-- DATA LINES --
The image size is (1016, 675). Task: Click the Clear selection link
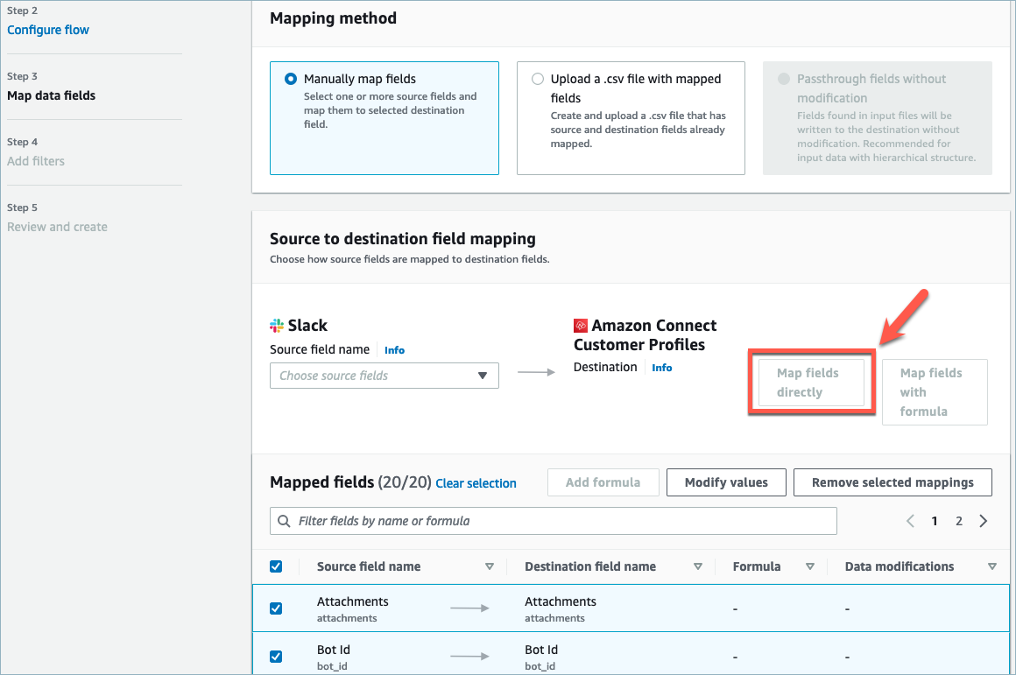pos(476,483)
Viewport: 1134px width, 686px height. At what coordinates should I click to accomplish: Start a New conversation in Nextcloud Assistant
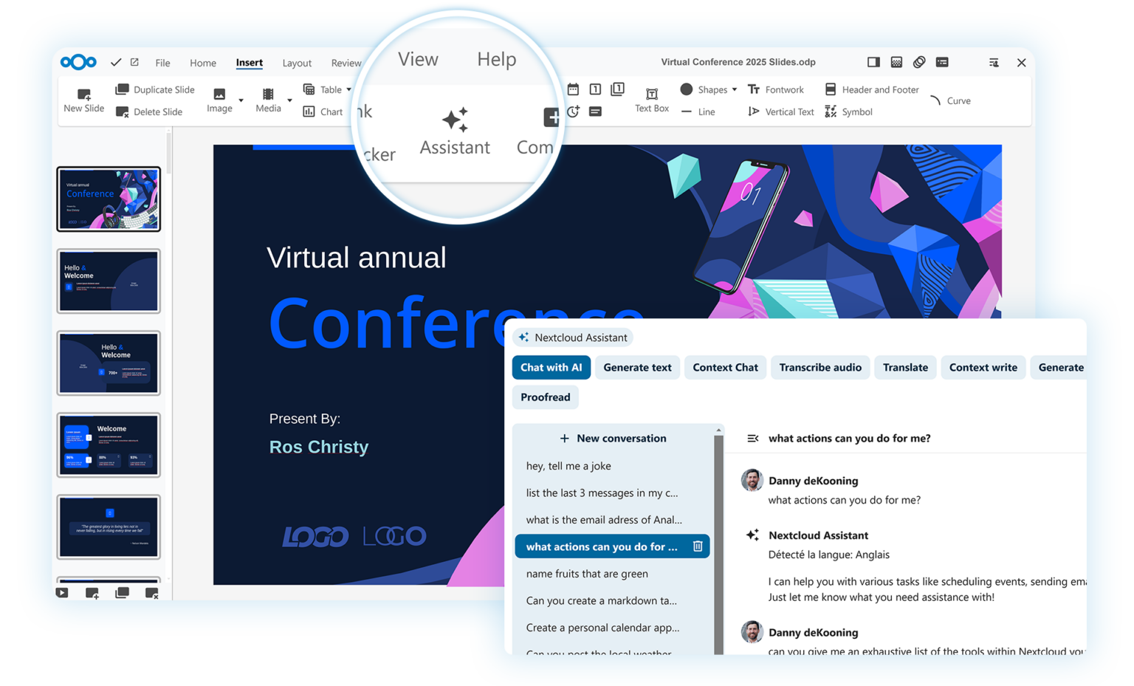click(x=612, y=438)
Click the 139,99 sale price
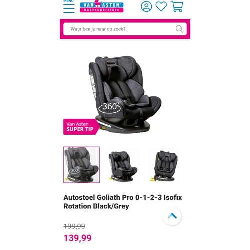 (x=78, y=238)
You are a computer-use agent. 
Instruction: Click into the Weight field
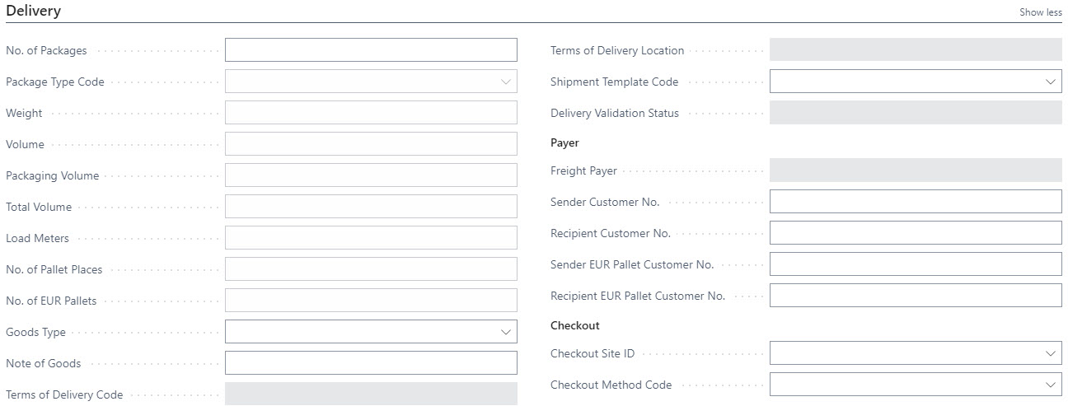click(371, 113)
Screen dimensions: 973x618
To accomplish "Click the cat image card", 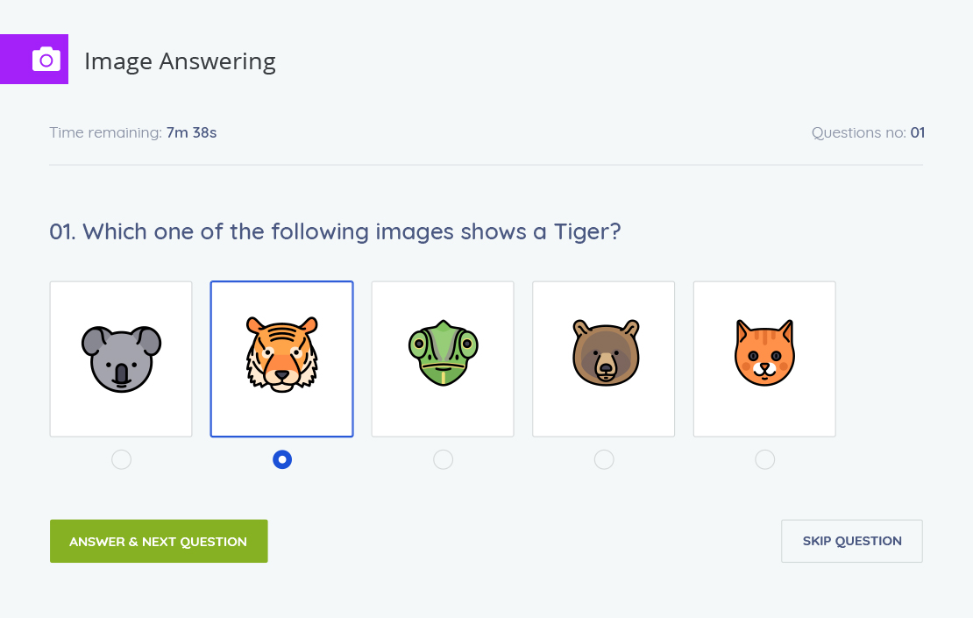I will (x=764, y=359).
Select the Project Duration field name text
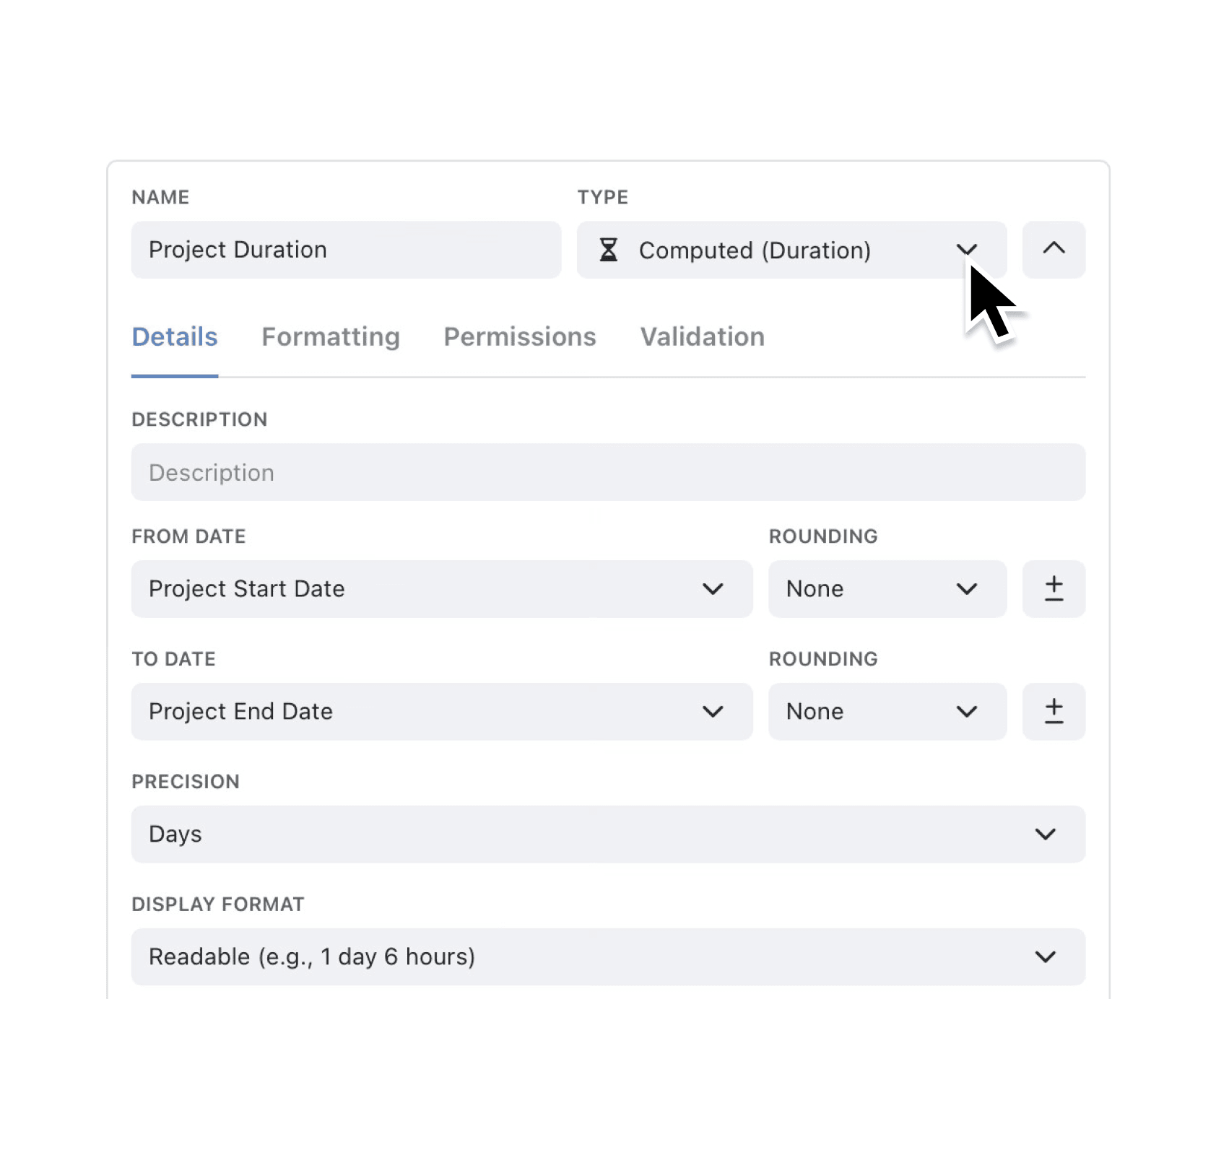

-- TO BE DONE --
Find every line in the data above that contains the word "field", and copy each of those lines in full.

-- TASK RESPONSE --
Instruction: Click into the Weight field
Select the Project Duration field name text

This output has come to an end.